13 grudnia w Polsce obchodzi się Dzień Pamięci Ofiar Stanu Wojennego wprowadzonego w 1981 roku. Własnie dzisiaj mija 41. rocznica wprowadzenia stanu wojennego, jednego z najtragiczniejszych wydarzeń we współczesnej historii Polski. Skutkował internowaniem ponad 10 tysięcy działaczy opozycji antykomunistycznej, inwigilowano i zastraszano tysiące osób.
Dzisiaj nie tylko w Polsce, ale i na całym świecie oddano hołd ofiarom reżimu komunistycznego. Ambasador Monika Michaliszyn zaprosiła do zapalenia zniczy pod Pomnikiem Wolności w Rydze.
W symbolicznej akcji uczestniczyli dyplomacji akredytowanych na Łotwie misji dyplomatycznych, w tym ambasador Ukrainy Oleksandr Miszczenko oraz ambasador USA John Leslie Carvails.

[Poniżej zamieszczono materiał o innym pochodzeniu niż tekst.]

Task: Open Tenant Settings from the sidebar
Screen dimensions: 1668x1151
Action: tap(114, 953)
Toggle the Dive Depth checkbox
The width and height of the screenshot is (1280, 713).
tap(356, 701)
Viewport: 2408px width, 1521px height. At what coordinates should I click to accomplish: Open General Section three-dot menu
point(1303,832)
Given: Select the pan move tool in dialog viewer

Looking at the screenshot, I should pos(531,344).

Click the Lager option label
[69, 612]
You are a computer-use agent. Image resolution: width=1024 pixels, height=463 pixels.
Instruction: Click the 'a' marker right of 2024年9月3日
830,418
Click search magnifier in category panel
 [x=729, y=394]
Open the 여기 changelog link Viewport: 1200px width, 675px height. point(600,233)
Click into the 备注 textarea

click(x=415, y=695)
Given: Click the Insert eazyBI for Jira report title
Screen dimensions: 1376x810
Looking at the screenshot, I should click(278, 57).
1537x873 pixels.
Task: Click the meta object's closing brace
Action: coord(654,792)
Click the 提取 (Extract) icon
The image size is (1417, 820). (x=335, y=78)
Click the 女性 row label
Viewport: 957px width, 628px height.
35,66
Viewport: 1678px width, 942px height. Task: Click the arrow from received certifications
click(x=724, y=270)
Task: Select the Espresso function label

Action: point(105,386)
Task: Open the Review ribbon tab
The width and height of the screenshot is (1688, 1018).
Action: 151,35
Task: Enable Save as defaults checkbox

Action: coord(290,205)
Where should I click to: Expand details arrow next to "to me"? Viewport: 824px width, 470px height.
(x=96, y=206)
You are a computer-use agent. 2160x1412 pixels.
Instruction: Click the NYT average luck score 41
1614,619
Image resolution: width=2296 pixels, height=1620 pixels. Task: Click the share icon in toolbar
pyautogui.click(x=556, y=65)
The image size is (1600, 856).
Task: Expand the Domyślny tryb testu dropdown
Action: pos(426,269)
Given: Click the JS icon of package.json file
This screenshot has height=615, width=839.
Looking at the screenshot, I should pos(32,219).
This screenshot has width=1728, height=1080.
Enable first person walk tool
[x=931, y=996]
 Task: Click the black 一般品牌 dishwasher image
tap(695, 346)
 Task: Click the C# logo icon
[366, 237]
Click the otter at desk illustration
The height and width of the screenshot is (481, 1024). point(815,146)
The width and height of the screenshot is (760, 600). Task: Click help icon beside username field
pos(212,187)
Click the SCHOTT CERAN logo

Ambasador Michaliszyn podkreśliła, że Polska, która jest kolebką „Solidarności” i miejscem, w którym rozpoczął się koniec komunizmu, zawsze będzie pamiętać to wydarzenie. “W tym roku jest to wyjątkowe, bo chcemy wyrazić solidarność z napadniętą przez Rosję i walczącą o wolność Ukrainą”, zaznaczyła Michaliszyn. W swoim przemówieniu pod Pomnikiem Wolności ambasador Ukrainy zaznaczył, że w celach symbolicznych również tutaj zapalono tak potrzebne obecnie na Ukrainie znicze okopów.
Na apel ambasady również zareagowali łotewscy Polacy. Tego dnia w wielu oknach zapalono świecę jako symbol, że płomienia wolności nie da się zgasić. Światełko płonęło w Dyneburgu, Rēzekne, Jēkabpils.